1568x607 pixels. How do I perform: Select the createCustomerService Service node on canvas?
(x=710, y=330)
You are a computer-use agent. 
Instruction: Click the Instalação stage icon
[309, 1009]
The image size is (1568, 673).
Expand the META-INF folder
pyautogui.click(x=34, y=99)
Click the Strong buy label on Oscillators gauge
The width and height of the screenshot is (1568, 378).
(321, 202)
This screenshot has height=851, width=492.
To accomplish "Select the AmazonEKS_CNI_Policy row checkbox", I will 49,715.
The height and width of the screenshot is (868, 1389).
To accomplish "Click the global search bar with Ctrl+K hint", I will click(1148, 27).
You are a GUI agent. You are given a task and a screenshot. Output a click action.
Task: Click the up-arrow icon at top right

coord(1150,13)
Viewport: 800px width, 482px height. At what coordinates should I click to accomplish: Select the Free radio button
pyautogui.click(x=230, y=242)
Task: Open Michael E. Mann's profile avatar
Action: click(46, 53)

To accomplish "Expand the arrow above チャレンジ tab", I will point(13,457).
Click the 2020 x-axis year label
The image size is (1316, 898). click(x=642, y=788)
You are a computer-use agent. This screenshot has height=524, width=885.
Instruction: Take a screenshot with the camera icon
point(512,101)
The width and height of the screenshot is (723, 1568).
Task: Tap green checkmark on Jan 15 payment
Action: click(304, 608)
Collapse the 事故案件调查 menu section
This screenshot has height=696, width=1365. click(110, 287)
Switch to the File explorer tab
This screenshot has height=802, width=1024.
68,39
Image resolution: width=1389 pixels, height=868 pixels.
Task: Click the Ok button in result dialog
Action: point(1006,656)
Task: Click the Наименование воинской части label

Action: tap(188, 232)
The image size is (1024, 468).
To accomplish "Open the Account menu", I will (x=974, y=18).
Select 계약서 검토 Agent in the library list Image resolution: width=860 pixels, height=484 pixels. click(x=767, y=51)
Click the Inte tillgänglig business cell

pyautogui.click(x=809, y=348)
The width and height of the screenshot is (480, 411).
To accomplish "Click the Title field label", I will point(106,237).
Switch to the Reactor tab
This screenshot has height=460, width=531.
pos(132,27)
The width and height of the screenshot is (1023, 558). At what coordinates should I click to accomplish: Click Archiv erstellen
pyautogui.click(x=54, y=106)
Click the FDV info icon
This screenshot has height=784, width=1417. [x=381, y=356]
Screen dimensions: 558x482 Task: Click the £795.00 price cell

☆ ☆ ☆ ☆

[About this exercise] Produce an identical printout of the material above.

[Response box]
1568x607 pixels. How do I perform: Select the createCustomerService Service node on canvas?
(x=710, y=330)
You are a computer-use agent. 
Instruction: Click the Instalação stage icon
[309, 1009]
The image size is (1568, 673).
Expand the META-INF folder
pyautogui.click(x=34, y=99)
Click the Strong buy label on Oscillators gauge
The width and height of the screenshot is (1568, 378).
(321, 202)
This screenshot has height=851, width=492.
To accomplish "Select the AmazonEKS_CNI_Policy row checkbox", I will 49,715.
The height and width of the screenshot is (868, 1389).
To accomplish "Click the global search bar with Ctrl+K hint", I will click(1148, 27).
You are a GUI agent. You are given a task and a screenshot. Output a click action.
Task: Click the up-arrow icon at top right

coord(1150,13)
Viewport: 800px width, 482px height. At what coordinates should I click to accomplish: Select the Free radio button
pyautogui.click(x=230, y=242)
Task: Open Michael E. Mann's profile avatar
Action: click(46, 53)

To accomplish "Expand the arrow above チャレンジ tab", I will point(13,457).
Click the 2020 x-axis year label
The image size is (1316, 898). click(x=642, y=788)
You are a computer-use agent. This screenshot has height=524, width=885.
Instruction: Take a screenshot with the camera icon
point(512,101)
The width and height of the screenshot is (723, 1568).
Task: Tap green checkmark on Jan 15 payment
Action: click(304, 608)
Collapse the 事故案件调查 menu section
This screenshot has height=696, width=1365. click(110, 287)
Switch to the File explorer tab
This screenshot has height=802, width=1024.
68,39
Image resolution: width=1389 pixels, height=868 pixels.
Task: Click the Ok button in result dialog
Action: point(1006,656)
Task: Click the Наименование воинской части label

Action: tap(188, 232)
The image size is (1024, 468).
To accomplish "Open the Account menu", I will (x=974, y=18).
Select 계약서 검토 Agent in the library list Image resolution: width=860 pixels, height=484 pixels. click(x=767, y=51)
Click the Inte tillgänglig business cell

pyautogui.click(x=809, y=348)
The width and height of the screenshot is (480, 411).
To accomplish "Click the Title field label", I will point(106,237).
Switch to the Reactor tab
This screenshot has height=460, width=531.
pos(132,27)
The width and height of the screenshot is (1023, 558). At what coordinates should I click to accomplish: Click Archiv erstellen
pyautogui.click(x=54, y=106)
Click the FDV info icon
This screenshot has height=784, width=1417. [x=381, y=356]
Screen dimensions: 558x482 Task: Click the £795.00 price cell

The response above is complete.